KAN addresses this issue by structuring the network in a way that makes it easier to interpret. Here’s how:

**Decomposition into Simpler Functions**: KAN leverages the Kolmogorov-Arnold Theorem to decompose complex functions into sums of simpler functions. This decomposition means that the network’s decisions can be traced back to these simpler, more understandable functions, making it easier to see how different inputs contribute to the final output. While MLP functions are also decomposable, much of the learning occurs at the multivariate level where activation functions are applied, using only simple linear univariate functions (\(W_ix_i\)). KANs on the other hand learn non-linear B-splines at the univariate level.**Symbolic Formula Extraction**: The authors claim they made it possible to recover a symbolic representation of the learned function using SymPy. This will help to discover interesting equations in science.**Integrating Prior Knowledge**: With a knowledge of the problem domain, one can easily design a more fitting KAN. This is often the case in scientific research but not in real-life problems. They further developed an algorithm to more easily find a suitable KAN architecture via regularization and pruning.

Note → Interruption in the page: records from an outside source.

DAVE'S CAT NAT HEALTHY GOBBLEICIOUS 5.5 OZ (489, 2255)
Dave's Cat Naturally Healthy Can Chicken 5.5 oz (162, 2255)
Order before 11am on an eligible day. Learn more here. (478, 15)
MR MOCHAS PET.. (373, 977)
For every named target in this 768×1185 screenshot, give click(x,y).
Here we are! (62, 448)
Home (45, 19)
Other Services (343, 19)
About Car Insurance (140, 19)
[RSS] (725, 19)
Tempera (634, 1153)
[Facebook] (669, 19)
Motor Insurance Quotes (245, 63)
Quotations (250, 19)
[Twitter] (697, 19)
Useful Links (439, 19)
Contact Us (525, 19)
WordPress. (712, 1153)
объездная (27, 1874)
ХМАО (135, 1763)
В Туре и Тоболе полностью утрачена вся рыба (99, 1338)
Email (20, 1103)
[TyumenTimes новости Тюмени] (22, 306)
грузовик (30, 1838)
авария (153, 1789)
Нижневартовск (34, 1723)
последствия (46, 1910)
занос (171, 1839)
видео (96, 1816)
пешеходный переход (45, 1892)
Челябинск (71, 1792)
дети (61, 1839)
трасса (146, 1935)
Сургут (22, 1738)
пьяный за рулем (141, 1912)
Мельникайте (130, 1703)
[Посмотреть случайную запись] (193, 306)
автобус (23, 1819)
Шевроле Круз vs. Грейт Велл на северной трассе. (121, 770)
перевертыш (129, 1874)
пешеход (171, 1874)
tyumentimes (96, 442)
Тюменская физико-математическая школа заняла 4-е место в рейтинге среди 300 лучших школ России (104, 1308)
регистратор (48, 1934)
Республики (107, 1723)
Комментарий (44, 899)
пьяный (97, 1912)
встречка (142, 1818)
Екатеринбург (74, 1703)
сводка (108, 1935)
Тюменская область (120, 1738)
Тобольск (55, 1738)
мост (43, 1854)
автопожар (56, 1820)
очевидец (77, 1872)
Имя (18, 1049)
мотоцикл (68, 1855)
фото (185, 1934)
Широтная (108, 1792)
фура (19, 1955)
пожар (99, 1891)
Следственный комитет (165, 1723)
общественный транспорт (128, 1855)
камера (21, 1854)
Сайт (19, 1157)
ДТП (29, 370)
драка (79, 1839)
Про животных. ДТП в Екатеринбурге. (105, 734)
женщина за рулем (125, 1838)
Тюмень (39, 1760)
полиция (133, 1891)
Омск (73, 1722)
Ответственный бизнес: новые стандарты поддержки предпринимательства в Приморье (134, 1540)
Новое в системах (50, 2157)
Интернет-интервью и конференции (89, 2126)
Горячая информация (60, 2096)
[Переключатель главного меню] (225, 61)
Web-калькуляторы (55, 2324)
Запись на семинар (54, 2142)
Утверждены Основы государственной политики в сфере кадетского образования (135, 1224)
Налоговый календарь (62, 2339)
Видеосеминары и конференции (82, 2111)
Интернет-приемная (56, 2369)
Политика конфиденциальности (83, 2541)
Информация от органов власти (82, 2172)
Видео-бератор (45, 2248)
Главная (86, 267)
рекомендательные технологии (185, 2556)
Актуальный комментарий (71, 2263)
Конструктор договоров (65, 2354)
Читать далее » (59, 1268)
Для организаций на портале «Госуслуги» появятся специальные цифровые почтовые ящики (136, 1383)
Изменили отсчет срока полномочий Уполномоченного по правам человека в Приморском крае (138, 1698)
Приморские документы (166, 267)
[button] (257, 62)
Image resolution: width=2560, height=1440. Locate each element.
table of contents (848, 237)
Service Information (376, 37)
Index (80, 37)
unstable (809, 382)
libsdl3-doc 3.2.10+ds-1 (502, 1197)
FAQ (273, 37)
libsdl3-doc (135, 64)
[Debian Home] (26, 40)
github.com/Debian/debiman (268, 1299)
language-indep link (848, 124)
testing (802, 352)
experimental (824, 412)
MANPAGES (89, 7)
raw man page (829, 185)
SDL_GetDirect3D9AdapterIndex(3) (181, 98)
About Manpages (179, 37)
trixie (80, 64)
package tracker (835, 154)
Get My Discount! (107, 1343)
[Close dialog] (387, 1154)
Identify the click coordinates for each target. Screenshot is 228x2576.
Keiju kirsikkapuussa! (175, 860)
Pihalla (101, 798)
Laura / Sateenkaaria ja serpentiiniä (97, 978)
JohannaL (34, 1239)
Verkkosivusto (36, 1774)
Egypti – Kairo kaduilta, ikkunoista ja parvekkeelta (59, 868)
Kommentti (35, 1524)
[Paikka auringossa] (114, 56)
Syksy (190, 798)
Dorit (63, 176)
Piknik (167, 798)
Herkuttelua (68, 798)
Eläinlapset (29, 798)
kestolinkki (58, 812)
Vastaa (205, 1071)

The paper presents a lot of innovations to neural networks such as trainable activation functions, non-linear univariate functions in the edges and interpretability. However, the network seems more complex to both implement and train. For \(N\) neurons and \(L\) layers, an MLP’s time complexity is \(O(N^2L)\) while a KAN’s complexity is \(O(N^2LG)\) where \(G\) is the number of segments of the B-spline. The authors report that even though it is more complex than an MLP, a shallower KAN can work better than a corresponding deeper MLP. As much as MLPs are the backbones of today’s neural networks, many of the models we build are made with specialized architectures such as CNNs, RNNs etc. and this is partly thanks to the simplicity of MLPs. The success of KANs will depend a lot on whether these specialized architectures can be easily implemented and trained. However, I am especially excited about the application of KANs to scientific research and positive that it can be very impactful in that area.